Photograph by Charlie Nucci
Tray Chic: Weekends are the best time to take advantage of Casa Vicky's huge portions and friendly environs.
In the Pink
Casa Vicky's homey feel sets an appropriate mood for its home-cooked food
By Joseph Izzo Jr.
A FLOOD of memories washed over me as soon as I inhaled the aroma from the pink cardboard box of freshly baked Mexican pastries from Casa Vicky, brought over by a friend for a potluck meal a few weeks ago. Instantly, I was taken back to those late breakfasts when we'd file into the Casa dining room in big groups. With little to do on those youthful weekends, we'd linger for hours consuming chorizo and eggs, pan dulce (still warm from the oven) and numerous mugs of Mexican hot chocolate, stirred to order and steaming with fragrance. Vicky's always provided the perfect venue in which to eat big, heal the mild Saturday-morning hangover and find a great view of the sun as it cast curious patterns on the trees across the street.
Morning remains an optimum time to visit Vicky's house. The warm scents of the bakery--so much a part of this place--already imbue the rooms at 7am, when the doors are unlocked. I've enjoyed chilaquiles ($5.95), corn tortillas simmered soft in a mild red-chile sauce; chorizo con huevos ($5.95) served with beans and rice and warm tortillas; and nopales (cactus) and eggs ($5.95), full of simple delicious flavors. Sometimes a cup of coffee and a warm pastry work just as well. Takeout enthusiasts still find the bakery or the deli a convenient pit stop for reliably tasty takeout. My wife insisted on bringing home their Mexican cheesecake on her first visit.
Casa Vicky occupies two converted Spanish-style houses at the corner of Julian and 17th, offering clean, comfortable seating in a series of connecting rooms painted in warm tones of coral pink. Patrons select items from menus anchored to the wall over the partially open kitchen, where certain entrees are kept warm in trays along a steam table. Orders are taken at the counter and, once ready, they are delivered to the tables by one of the staff, sometimes in a leisurely fashion. Occasionally staff have been known to grow irritated with impatient customers.
As with most Mexican restaurants of this category, the food is more wholesome than delicate. Recipes are based on family know-how handed down through generations of hard-working people who required the kind of food that fuels the body and puts iron in the will.

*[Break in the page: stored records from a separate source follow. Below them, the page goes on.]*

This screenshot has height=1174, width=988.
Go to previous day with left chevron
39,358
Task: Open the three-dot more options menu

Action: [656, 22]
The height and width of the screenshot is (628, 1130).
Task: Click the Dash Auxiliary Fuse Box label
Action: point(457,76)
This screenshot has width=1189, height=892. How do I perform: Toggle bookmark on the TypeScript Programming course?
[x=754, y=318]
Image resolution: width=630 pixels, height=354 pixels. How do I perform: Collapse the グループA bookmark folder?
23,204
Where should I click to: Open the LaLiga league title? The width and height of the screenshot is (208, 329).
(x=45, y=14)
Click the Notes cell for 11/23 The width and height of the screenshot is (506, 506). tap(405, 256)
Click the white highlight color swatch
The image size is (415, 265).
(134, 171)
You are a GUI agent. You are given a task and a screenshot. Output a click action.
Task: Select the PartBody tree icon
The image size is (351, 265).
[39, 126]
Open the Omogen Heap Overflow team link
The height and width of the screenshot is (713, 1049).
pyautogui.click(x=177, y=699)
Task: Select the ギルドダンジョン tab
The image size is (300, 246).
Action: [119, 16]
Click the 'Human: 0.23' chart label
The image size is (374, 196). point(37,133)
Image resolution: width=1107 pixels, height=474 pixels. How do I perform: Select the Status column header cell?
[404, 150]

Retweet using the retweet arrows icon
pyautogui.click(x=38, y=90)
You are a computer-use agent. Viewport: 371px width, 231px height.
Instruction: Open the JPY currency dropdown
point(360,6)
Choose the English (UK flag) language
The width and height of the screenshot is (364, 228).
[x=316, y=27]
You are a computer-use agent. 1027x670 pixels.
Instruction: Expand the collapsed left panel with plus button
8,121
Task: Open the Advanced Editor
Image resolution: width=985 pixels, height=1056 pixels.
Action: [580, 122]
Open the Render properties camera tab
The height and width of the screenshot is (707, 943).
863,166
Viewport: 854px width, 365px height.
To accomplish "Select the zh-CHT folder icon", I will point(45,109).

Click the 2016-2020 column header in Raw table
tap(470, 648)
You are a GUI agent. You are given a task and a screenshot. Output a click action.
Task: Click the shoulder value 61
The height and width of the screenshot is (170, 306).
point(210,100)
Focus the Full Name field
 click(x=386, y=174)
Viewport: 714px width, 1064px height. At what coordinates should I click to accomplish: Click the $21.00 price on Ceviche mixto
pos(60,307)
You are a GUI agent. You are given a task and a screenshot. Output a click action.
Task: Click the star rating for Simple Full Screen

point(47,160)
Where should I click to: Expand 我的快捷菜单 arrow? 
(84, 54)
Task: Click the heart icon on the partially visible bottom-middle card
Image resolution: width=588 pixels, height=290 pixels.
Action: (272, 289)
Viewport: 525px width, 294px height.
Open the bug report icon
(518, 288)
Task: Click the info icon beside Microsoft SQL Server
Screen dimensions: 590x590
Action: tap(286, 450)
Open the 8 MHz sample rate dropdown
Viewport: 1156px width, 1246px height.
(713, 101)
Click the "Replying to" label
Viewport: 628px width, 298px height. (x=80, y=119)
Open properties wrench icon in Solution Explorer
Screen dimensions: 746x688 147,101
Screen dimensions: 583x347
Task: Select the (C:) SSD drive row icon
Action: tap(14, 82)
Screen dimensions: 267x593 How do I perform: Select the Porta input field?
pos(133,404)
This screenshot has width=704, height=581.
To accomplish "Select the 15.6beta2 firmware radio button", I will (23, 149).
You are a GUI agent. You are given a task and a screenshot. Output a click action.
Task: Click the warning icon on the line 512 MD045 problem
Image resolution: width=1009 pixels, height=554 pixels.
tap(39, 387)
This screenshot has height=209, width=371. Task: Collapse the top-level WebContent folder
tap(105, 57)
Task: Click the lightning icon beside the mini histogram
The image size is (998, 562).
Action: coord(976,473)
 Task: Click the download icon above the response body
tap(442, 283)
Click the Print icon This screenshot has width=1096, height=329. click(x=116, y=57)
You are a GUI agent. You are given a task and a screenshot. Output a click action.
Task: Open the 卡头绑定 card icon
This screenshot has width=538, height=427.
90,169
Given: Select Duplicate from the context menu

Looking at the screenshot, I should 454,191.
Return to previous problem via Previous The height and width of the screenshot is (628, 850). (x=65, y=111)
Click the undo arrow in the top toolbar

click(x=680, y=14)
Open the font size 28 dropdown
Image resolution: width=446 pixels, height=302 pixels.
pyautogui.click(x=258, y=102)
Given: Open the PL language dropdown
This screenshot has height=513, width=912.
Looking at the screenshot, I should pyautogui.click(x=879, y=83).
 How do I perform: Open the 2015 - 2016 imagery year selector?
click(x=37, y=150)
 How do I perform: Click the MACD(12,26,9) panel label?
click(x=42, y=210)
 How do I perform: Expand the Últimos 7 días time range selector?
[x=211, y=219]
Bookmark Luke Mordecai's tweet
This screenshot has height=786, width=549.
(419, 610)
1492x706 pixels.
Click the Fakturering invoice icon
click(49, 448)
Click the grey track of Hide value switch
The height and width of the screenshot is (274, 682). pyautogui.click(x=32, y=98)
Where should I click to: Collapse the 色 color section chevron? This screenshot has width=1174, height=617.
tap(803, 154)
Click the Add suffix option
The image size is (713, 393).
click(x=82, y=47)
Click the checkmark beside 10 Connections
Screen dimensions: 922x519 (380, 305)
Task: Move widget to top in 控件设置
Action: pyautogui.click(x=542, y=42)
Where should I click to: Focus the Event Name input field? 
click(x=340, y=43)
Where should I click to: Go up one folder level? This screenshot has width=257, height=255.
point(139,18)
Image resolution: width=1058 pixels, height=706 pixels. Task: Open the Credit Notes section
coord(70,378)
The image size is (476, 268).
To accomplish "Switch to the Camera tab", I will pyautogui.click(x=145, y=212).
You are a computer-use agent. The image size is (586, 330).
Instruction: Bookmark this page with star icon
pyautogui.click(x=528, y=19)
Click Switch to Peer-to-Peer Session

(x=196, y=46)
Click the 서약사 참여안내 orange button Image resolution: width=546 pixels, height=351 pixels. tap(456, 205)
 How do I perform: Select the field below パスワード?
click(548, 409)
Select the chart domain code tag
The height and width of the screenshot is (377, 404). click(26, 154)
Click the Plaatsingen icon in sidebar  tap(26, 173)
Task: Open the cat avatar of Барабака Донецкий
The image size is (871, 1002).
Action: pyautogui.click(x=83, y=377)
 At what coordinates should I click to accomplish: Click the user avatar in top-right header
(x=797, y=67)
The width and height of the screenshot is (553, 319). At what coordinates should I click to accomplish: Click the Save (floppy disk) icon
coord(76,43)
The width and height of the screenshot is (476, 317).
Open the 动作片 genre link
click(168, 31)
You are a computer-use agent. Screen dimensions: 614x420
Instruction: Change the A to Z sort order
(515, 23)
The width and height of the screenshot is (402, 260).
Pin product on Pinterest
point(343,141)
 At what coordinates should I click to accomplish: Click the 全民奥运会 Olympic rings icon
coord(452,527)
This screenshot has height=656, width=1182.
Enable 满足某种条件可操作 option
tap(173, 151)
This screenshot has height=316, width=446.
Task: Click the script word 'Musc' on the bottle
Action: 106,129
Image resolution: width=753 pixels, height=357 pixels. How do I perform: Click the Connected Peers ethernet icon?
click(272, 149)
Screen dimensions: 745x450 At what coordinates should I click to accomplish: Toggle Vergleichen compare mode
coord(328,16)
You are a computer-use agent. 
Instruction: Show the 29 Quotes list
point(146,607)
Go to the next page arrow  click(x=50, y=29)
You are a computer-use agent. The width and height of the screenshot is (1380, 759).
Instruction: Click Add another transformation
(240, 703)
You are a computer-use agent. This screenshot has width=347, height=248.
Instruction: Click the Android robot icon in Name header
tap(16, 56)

Both the chile verde ($8.75) and chile colorado ($8.75) are customarily slow simmered until the meat (both pork and beef) turns stew-tender in juices thickened and gravy rich. We all agreed that the chile verde lacked seasoning and came to the palate with a whisper, not a yodel. Opinion was the same for the chile colorado, waxing red and earthy to the eye, but falling flat on the tongue.
Vicky's version of chicken en mole ($8.75) reminded me of a special mole I once tasted at a family function at a park in Union City. Both had that deep ruddy, rich sauce laced with chocolate and spices that coated the chicken like a velvet blanket. The flavors of the mole sank through the skin, penetrating the meat, especially the breast portion, with an essence of smoke and earth.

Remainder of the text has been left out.